Pero sobrevivió. No supo cómo ni tampoco comprendió que el Sena en lugar de llevárselo a sus entrañas, lo lanzó a la orilla. Quizás era una señal divina que le cambió la vida para siempre. La vida de Yuri Bedoya no fue nada fácil en La ciudad de la luz. Allí había llegado en los años ochenta a estudiar economía en la Universidad de la Sorbona. Pero una tarde de estudios en casa quedó hipnotizado con las imágenes de la vida del cantante belga Jacques Brel que interpretaba su gran éxito Ne me quitte pas. La melodía le retumbó en sus oídos por el resto de sus días.

Esa melodía fue apenas una señal premonitoria en la vida de Yuri Bedoya, que solo se convirtió en realidad muchos años después. Metro de aquí allá golpeando un bongo que aprendió a tocar a punta de necesidad, era su día a día. El mismo que lo llevó a abandonar la universidad porque no había un centavo más para sostenerse.

Se subía al metro a cantar, a hacer un curso acelerado de francés, a no morir de inanición. Pero ahí, dándole al bongo a las melodías como Moliendo café, llegó la música. Llegó al mundo el nombre de Yuri Buenaventura. El amor por la música fue pasional, un reto, un desafío, que entendió que había perdido ese día que se lanzó al Sena. Cuando salió de las aguas a punto de hipotermia, entendió que por fin entre él y la música había una relación de amor que ha perdurado en el tiempo y que convirtió a este menudo hombre, en uno de los músicos más grandes de los ritmos africanos y la salsa.

Después de esa agónica noche, regresó a Buenaventura. A sus raíces, con la idea de grabar su primer disco Herencia Africana, que le dejó más deudas que satisfacciones. Con los poquitos pesos que quedaban, incluyó en el disco una versión improvisada de Ne me quitte pas, en versión salsa, que por esas cosas de la vida llegó meses después a manos de una modesta emisora en París. Fue en una media noche, también fría, que un productor de Universal Music escuchó la canción en la radio de un taxi que lo llevaba de regreso al hotel.

A partir de ahí a Yuri Buenaventura la vida le comenzó a sonreír. Pero no fueron los franceses ni tampoco la comunidad hispana que se volcó por las melodías de Herencia Africana y su disco estrella Ne me quitte pas. Fueron los francoparlantes negros de Marruecos, Senegal, Guyana, Madagascar, Haití, que vieron en estas melodías a su África pero en francés.

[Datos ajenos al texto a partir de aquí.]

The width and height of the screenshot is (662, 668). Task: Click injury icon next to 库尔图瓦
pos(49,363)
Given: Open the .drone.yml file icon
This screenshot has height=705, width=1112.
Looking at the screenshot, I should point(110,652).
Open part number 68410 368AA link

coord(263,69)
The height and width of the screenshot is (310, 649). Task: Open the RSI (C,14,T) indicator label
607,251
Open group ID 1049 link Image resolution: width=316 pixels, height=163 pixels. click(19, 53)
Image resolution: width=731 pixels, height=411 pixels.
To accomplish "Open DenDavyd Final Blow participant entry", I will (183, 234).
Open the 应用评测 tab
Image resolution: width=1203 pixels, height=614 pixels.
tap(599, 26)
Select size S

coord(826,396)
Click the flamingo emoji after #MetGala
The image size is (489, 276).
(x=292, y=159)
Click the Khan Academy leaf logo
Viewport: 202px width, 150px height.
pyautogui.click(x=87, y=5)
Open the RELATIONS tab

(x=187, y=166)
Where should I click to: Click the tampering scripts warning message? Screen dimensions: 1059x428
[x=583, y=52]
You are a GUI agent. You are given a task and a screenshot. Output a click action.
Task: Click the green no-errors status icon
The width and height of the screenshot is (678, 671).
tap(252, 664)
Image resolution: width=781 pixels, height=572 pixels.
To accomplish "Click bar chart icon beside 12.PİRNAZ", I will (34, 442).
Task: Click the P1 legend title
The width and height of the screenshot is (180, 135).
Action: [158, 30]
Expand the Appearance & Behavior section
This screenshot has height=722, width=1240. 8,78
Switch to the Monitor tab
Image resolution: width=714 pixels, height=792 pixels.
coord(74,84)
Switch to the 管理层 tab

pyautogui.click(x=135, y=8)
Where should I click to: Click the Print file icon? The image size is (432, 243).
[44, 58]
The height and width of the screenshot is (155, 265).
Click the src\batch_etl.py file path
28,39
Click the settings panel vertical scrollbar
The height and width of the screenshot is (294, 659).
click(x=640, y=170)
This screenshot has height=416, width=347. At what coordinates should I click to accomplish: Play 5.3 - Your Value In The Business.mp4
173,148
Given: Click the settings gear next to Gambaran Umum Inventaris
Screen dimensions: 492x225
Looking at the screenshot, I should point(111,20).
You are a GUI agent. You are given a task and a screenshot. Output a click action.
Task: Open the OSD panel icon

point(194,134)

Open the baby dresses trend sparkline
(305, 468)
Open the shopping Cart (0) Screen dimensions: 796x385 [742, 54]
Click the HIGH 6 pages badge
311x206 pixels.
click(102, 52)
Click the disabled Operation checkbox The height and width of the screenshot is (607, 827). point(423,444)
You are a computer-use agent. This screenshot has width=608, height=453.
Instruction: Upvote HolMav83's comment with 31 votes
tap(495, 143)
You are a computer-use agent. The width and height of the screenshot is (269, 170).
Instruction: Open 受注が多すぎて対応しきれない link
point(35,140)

Desde entonces, su música se convirtió en un himno y sus seguidores, especialmente los francoparlantes, no han dejado de comprar y de bailar sus canciones. Esas que buscan enseñar las raíces africanas de este gran artista quien años más tarde recibió de las manos del gobierno francés el título de Caballero de las Artes y las Letras. Yuri Buenaventura, no dejará de cantar nunca, y sus canciones llevan el sello de sus raíces, de su tierra, de sus ancestros, de esa Buenaventura que hierve al medio día, con ese clima pegajoso del Pacífico igual que su música.